全世界がひとつの舞台、そこでは男女を問わぬ、人間はすべて役者に過ぎない。
It’s amazing, although somehow not surprising, that a famous Shakespeare scholar could do such a bad job translating this passage. Given its visibility, it seems he could have spent at least a little more time on it. Here’s how I translate his Japanese back into English (a dangerous endeavor, as I am well aware, but sometimes inevitable):
The world in its entirety is one stage.
There, whether man or woman, all humans are nothing more than actors.
Our professor has managed to pack an astonishing number of bad translation decisions into such a short sentence. Here’s just a few:
- “world” should not be “sekai”, which is a Sino-Japanese compound with nuances of “world of nations”; much better is the native Japanese word “yo”, a common word indicating the world around us
- “all” of “all the world” is translated by placing the Sino-Japanese prefix “zen” in front of “sekai”, again yielding a non-colloquial, stiff result, but more importantly, the implication is of complete geographical coverage, rather than “all aspects” as Shakespeare presumably intended. The Japanese “issai” captures the correct meaning of “all” perfectly
- whereas Shakespeare uses “men and women” just to indicate all the people in the world, perhaps liking the phrase’s meter, Fukuda reads too much into this and inserts the unwieldy “whether man or woman” into his translation
- Fukuda translates the article “a” in “a stage” as “one, single”, although Shakespeare is certainly not emphasizing the singleness of the stage
- after having gummed up his translation with “whether man or woman”, Fukuda ends up needing another word to serve as the subject of the next phrase, and goes with “ningen” (“human”), again too stiff, compared to the colloquial “hitobito” (“people”)

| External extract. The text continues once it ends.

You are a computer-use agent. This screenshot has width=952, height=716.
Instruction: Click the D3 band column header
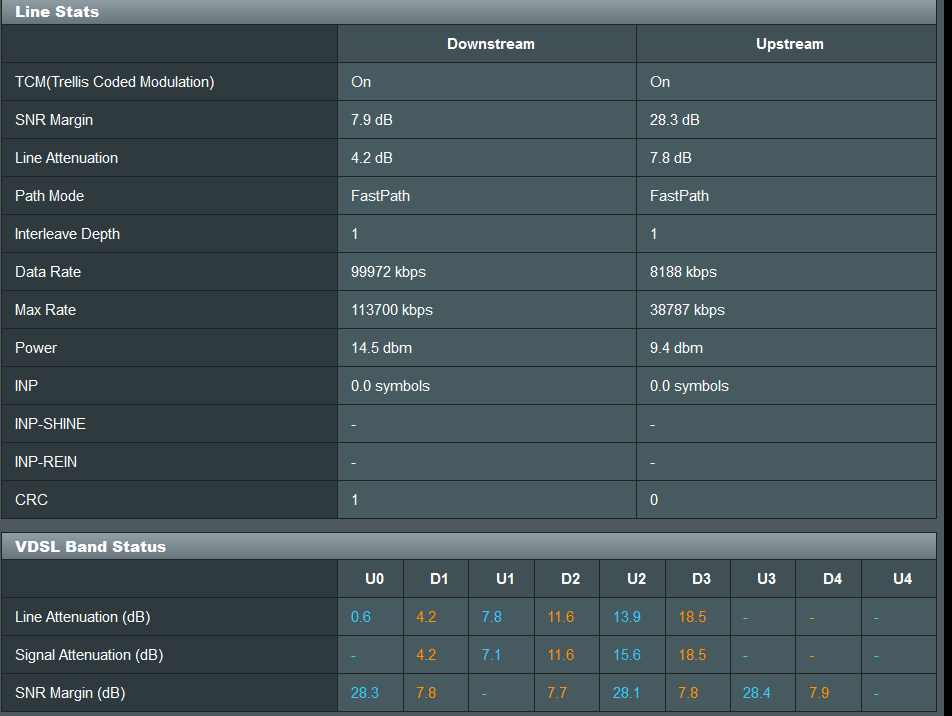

Here is Bob’s translation:
Butai da yo, kono yo wa issai. Hitobito mo mina, tan-naru yakusha.
舞台だよ、この世は一切。人々も皆、単なる役者。
A quantitative metric we can apply to comparing my translation with Fukuda’s is Bob’s Rule of Comparative Length, which states that bad translations are longer. Good editing, then, will tend to reduce the length of the translated text. In this case, the original English is 51 Roman characters; Fukuda’s translation 77; and mine a close match at 50.